A consequência é direta. Se o que satura a VPS é tráfego lixo, o burst multiplica a conta para servir quem não compra — e a loja continua pesada, porque a fonte não parou. Máquina extra não filtra nada, do mesmo jeito que subir réplica dentro da mesma VPS não cria capacidade que não existe.

Onde o burst é a resposta certa: quando, já filtrado, o que sobra é cliente real acima do teto medido da VPS e concentrado em janelas curtas — campanha, lançamento, uma das datas sazonais do e-commerce brasileiro. Quando não é: se o pico dura o mês inteiro, a conversa passa a ser comparar com aumentar o plano — ou com manter tudo na nuvem em tempo integral.

Se você já filtrou, já mediu e o que sobra continua acima do teto, a conversa começa pelos seus números:

Quero o piloto do primeiro pico

É uma conversa no WhatsApp, sem compromisso. A gente diz na hora se o seu caso encaixa.

Perguntas frequentes

Por que o Google Analytics mostra pouca gente e o servidor está no limite?

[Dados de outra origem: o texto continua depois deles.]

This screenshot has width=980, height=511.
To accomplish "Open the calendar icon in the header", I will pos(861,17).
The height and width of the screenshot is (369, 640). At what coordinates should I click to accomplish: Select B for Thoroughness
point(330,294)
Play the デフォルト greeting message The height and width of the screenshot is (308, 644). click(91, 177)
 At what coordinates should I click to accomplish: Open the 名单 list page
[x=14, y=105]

O Analytics só registra quem carrega a página e executa o JavaScript de medição no navegador. Robôs, raspadores e scripts não executam esse JavaScript: pedem o HTML e saem. Para o relatório, essas requisições nunca aconteceram. Para o servidor, elas consumiram processador, memória e banco como qualquer outra. O log de acesso registra tudo que chega ao servidor, independentemente de origem, por isso mostra muito mais volume que o Analytics.

Como saber se o tráfego que derrubou minha loja era cliente de verdade ou robô?

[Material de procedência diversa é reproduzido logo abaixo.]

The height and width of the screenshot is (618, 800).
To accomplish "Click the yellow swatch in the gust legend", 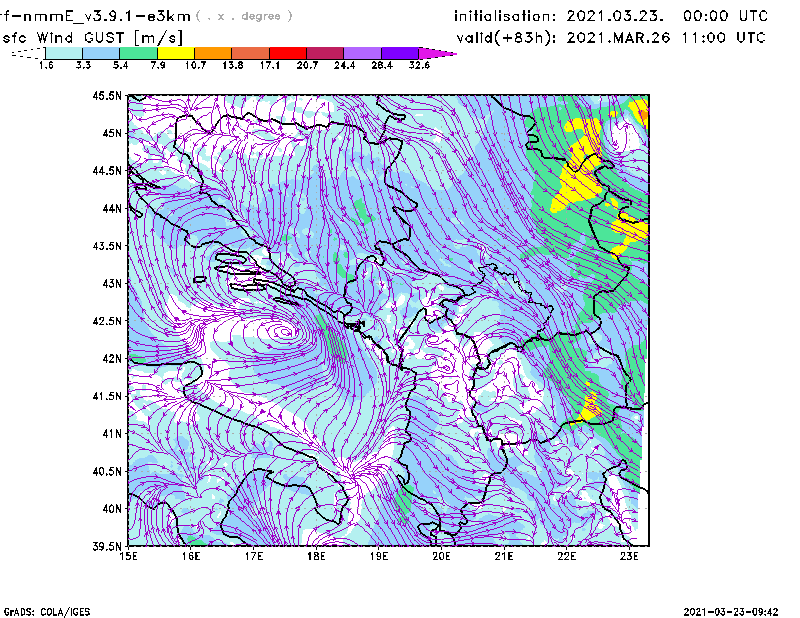I will tap(175, 52).
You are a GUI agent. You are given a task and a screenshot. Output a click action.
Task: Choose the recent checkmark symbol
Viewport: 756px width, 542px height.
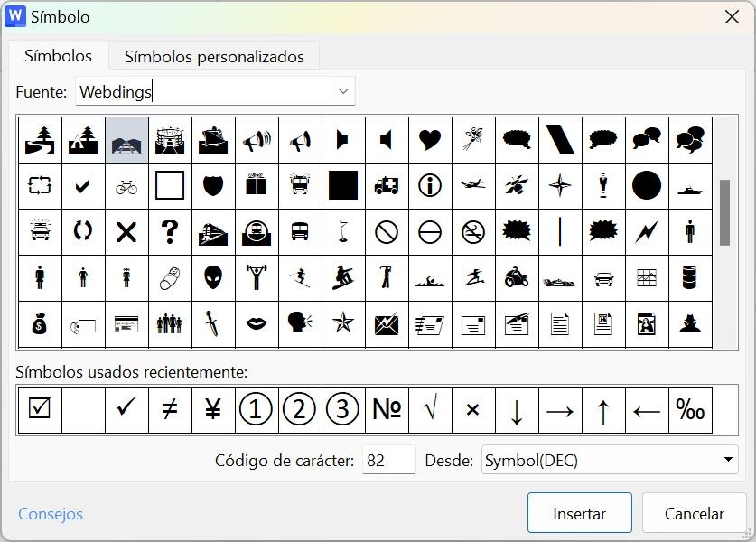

Compare três sinais no log de acesso: quem mais pediu (conte requisições por IP), quem diz ser o quê (user-agent), e o que foi pedido (caminhos acessados). Cliente real segue sequência lógica de categoria para produto para carrinho, puxa arquivos estáticos junto e tem ritmo irregular com pausas. Raspador e script repetem caminhos, ignoram CSS e imagem, e mantêm ritmo constante sem pausa humana.

Para confirmar buscador legítimo, use DNS reverso: peça o nome associado ao IP e resolva de volta para IP. Um Googlebot verdadeiro fecha o ciclo em domínio do Google. Também compare com as faixas de IP publicadas pelo Google e Bing. Finalmente, cruze o horário do pico no log com o gráfico de monitoramento da VPS e o que o Analytics registrou: se o servidor subiu e o Analytics não, você já sabe de onde vem o tráfego.

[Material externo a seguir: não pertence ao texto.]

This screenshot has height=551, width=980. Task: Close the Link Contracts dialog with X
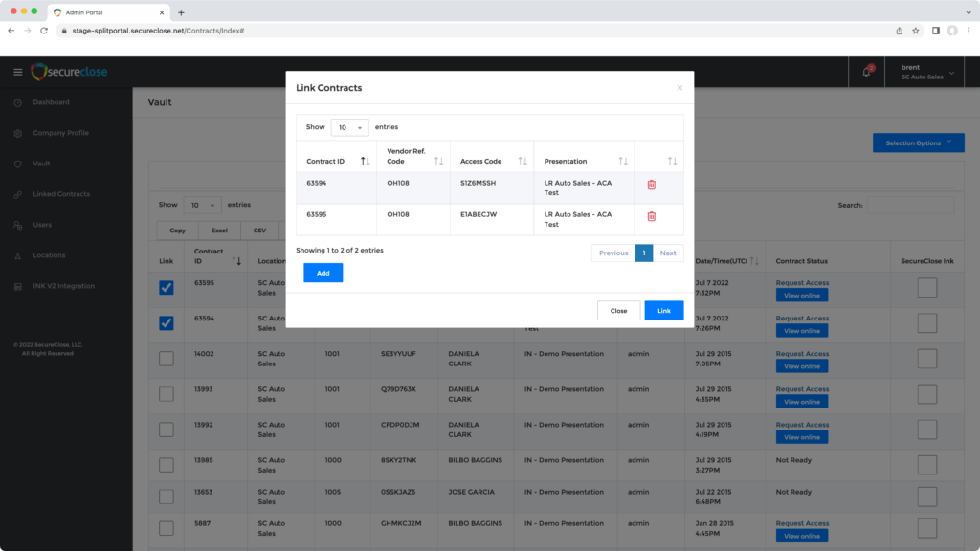[x=679, y=88]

O Googlebot pode derrubar meu site — e dá para pedir que ele acesse menos?

O Googlebot só derruba seu site se passar por caminhos que multiplicam URLs exponencialmente, como filtros de catálogo, busca interna e parâmetros de ordenação. Use o robots.txt para tirar esses caminhos. Não conte com a diretiva crawl-delay: Google a ignora. O Google também não oferece mais ajuste manual de taxa de rastreamento no Search Console, mas reduz o próprio ritmo quando o servidor demora a responder ou devolve 429, 500 e 503. O Bing ainda oferece controle de rastreamento no Bing Webmaster Tools.

Bloquear raspador de preço por user-agent funciona?

Ajuda pouco. Trocar o user-agent é questão de uma linha de código no script do raspador. Um limite de taxa por IP no servidor web, respondendo 429 acima do ritmo definido, é mais efetivo. Mas assume o resto: raspador determinado troca de IP. Você não o elimina, só o encarece.

Vale a pena filtrar o tráfego antes de contratar um servidor maior?

Sim. Depois de aplicar uma medida de filtragem, refaça a contagem no log e compare o que sobrou com o teto da sua máquina. Se sobrou pouco e a VPS folga, não compre nada — o problema era o tráfego que você tirou. Se sobrou cliente real dentro do teto mas a loja engasga, o gargalo é a aplicação. Se sobrou cliente real acima do teto, aí é capacidade. A ordem importa: filtrar, medir de novo, depois decidir capacidade.